Cette méthode, d’application ancienne et sommaire, se base principalement sur le chiffre d’affaires annuel TTC en lui appliquant un coefficient multiplicateur en fonction de l’activité.
Bien qu’approximative, elle est encore utilisée dans le cadre des procédures d’expropriation et des contentieux fiscaux.
Son application est à réserver aux entreprises ayant atteint leur vitesse de croisière en termes de chiffres d’affaires mais peut tout de même faire l’objet de correctifs selon l’appréciation de l’Expert afin de refléter au mieux la réalité de l’entreprise :
– Le chiffre d’affaires retenu doit être une moyenne des trois dernières années, corrigé en fonction de l’inflation ou en pondérant certaines années en fonction de fluctuations exceptionnelles.
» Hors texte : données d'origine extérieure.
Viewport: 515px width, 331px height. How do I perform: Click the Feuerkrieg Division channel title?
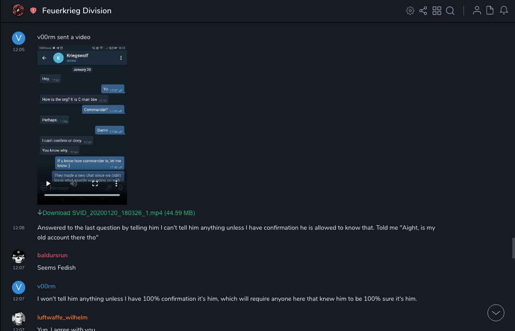[x=77, y=11]
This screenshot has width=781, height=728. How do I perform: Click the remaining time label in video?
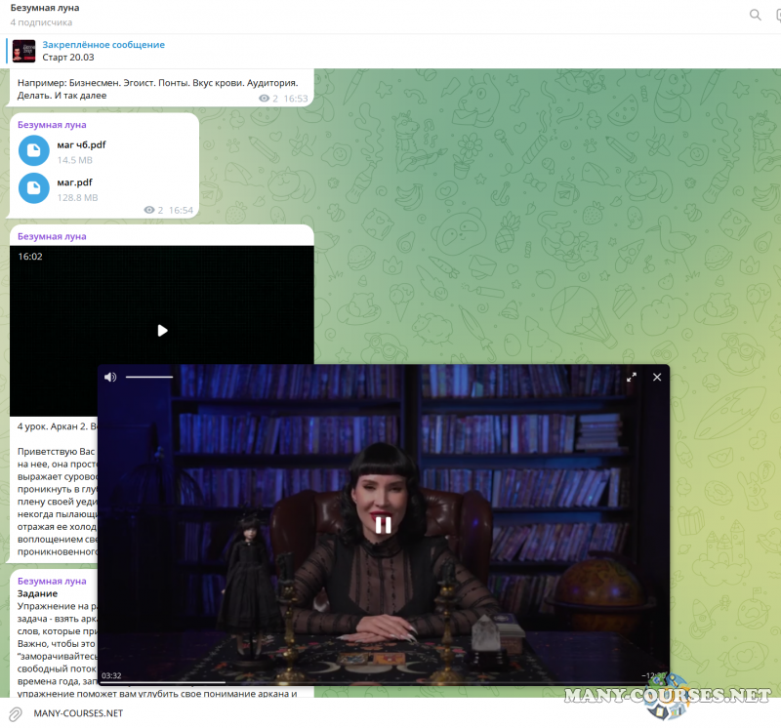click(652, 675)
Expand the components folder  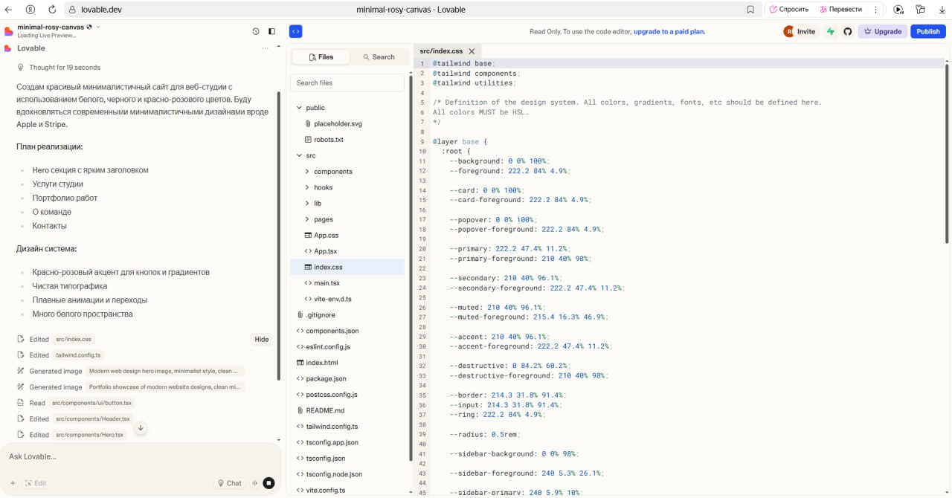[x=307, y=172]
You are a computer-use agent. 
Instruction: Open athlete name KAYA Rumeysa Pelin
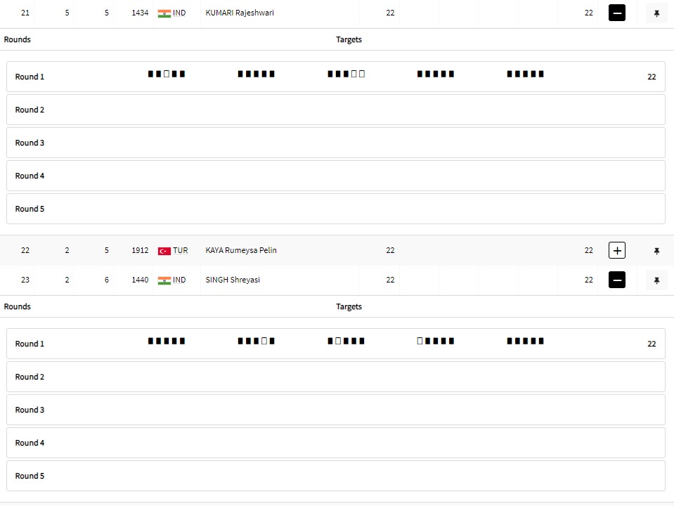[241, 250]
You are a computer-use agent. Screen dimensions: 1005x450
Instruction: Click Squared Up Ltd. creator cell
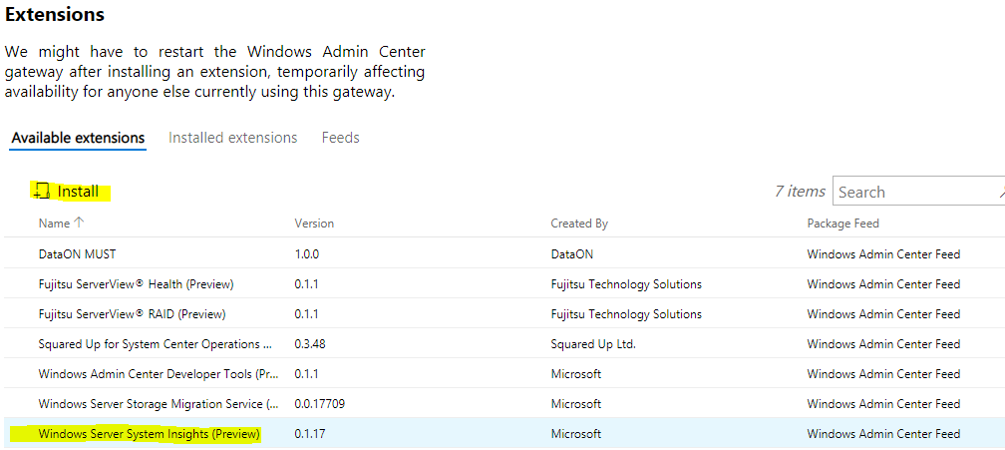pos(592,344)
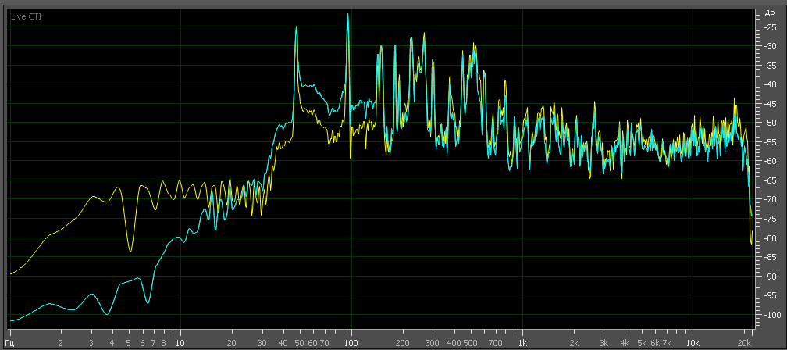
Task: Click the -100 dB scale label
Action: click(771, 316)
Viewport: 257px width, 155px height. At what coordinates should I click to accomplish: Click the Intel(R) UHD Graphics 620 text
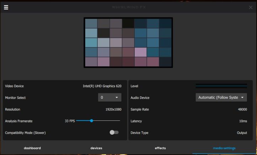coord(102,86)
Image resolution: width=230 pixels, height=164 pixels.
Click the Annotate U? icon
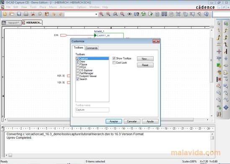coord(137,14)
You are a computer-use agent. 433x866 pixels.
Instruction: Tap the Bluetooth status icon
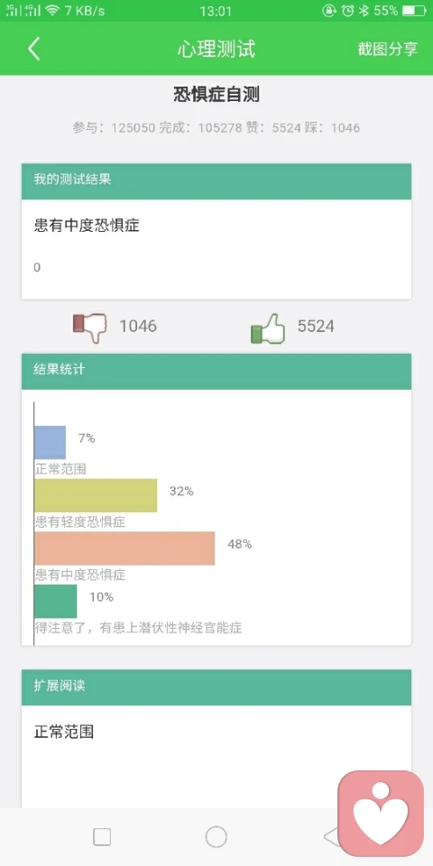tap(364, 11)
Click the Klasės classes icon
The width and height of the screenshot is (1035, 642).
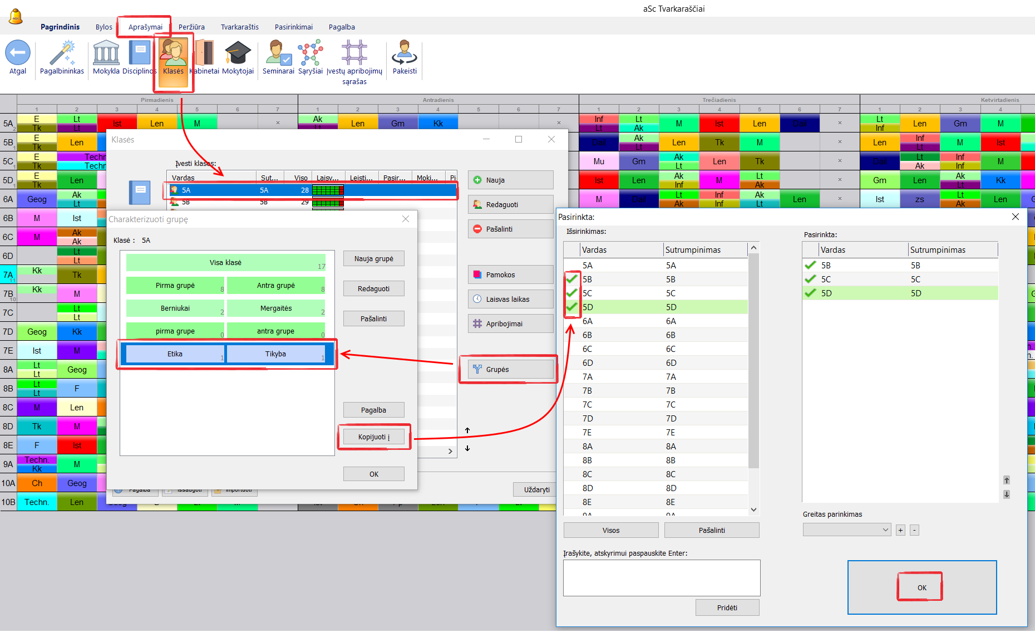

– Les conditions locatives et le taux d’effort (loyer/ CA) doivent être appréciés comme des paramètres plus ou moins valorisant pour le fonds de commerce.
– La qualité des aménagements et du matériel sont à prendre en compte.
– Le résultat comptable bénéficiaire permettra d’ajuster son coefficient.
Ainsi, après analyse de ces paramètres, l’Expert procèdera à l’application de son coefficient dit des barèmes professionnels sur le CA annuel.
Selon les jurisprudences et les activités en place, ce coefficient peut varier de 15 % à 400% du CA annuel.